The facility failed to maintain infection surveillance logs for multiple consecutive months and did not document infection locations or types, despite several residents being in isolation for wound infections and multiple residents testing positive for COVID-19. The ADON/Infection Preventionist confirmed the absence of infection tracking logs and surveillance/maps during a COVID-19 outbreak. The DON reported that staff, residents, and families were notified of the first COVID-19 case through various methods but could not provide documentation of these notifications. The facility lacked a specific COVID-19 policy and relied on a COVID-19 QAPI Plan that required staff education and testing of all residents and staff on specified days, but the DON confirmed that required testing intervals were not followed and there was no documented evidence of staff testing, with only a log emailed to the health department reflecting positive resident cases.
The facility failed to implement an effective infection prevention and control program during concurrent outbreaks of influenza, RSV, and COVID-19. Several residents with confirmed respiratory infections, including those with severe cognitive impairment and significant comorbidities, had no physician orders for transmission-based precautions and no care plan interventions addressing their infections. Isolation signage was missing from rooms of infected residents, and visitors entered without performing hand hygiene or using PPE. The IP was absent, and the DON and ADON reported they could not access or interpret the EMR infection tracking system, were not systematically tracking infected or non-infected residents’ respiratory symptoms, and had not entered isolation or droplet precaution orders or related care plans for affected residents. Requested outbreak documentation, including line listings, an outbreak management plan, and ongoing symptom tracking, could not be produced, and EMR infection control records showed the outbreak status and contact tracking had not been updated for several days despite multiple residents and staff reporting respiratory symptoms. These failures resulted in an immediate jeopardy finding under F880 for infection control.

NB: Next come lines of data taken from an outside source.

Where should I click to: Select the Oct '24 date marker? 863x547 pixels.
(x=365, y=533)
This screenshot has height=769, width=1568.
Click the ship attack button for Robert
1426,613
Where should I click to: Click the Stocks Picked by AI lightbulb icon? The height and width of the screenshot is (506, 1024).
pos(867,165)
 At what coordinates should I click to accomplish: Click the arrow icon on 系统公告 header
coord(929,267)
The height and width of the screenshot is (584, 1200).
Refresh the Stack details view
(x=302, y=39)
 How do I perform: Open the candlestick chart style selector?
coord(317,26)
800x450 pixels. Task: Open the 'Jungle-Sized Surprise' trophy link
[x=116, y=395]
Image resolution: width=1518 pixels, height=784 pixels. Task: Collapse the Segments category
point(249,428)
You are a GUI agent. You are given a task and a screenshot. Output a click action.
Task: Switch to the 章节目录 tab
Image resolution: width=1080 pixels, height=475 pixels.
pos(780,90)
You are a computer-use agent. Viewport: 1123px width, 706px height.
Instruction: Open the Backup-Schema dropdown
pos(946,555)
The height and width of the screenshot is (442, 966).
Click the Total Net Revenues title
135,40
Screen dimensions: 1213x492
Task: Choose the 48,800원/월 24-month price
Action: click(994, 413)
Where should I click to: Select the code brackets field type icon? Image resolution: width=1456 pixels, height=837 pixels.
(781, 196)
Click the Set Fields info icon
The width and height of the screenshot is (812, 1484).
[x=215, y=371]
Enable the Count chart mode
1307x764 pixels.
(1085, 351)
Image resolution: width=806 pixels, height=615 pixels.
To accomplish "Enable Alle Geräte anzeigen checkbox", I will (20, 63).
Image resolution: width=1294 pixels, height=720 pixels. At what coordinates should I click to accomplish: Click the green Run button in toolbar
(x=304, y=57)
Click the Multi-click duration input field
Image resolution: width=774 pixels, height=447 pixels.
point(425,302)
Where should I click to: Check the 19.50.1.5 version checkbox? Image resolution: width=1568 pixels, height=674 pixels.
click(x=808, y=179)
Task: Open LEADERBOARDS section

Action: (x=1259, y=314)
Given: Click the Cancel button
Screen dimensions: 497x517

During an influenza outbreak, the facility did not identify the outbreak, failed to initiate droplet precautions, and did not post required signage or notify the local health department. Staff and families were not educated about the outbreak, and the Infection Preventionist and clinical leadership did not verify isolation orders or monitor infection-control compliance. Antiviral medications were not administered as prescribed, and Enhanced Barrier Precautions were not followed during high-contact care activities. These failures led to continued exposure and potential transmission of influenza among all residents.
The facility lacked a site-specific Water Management Plan, with missing risk assessments, system diagrams, and monitoring for Legionella, and staff were unfamiliar with the program. Additionally, an LPN failed to use required PPE during a high-contact activity for a resident on Enhanced Barrier Precautions, and staff interviews revealed uncertainty about PPE requirements.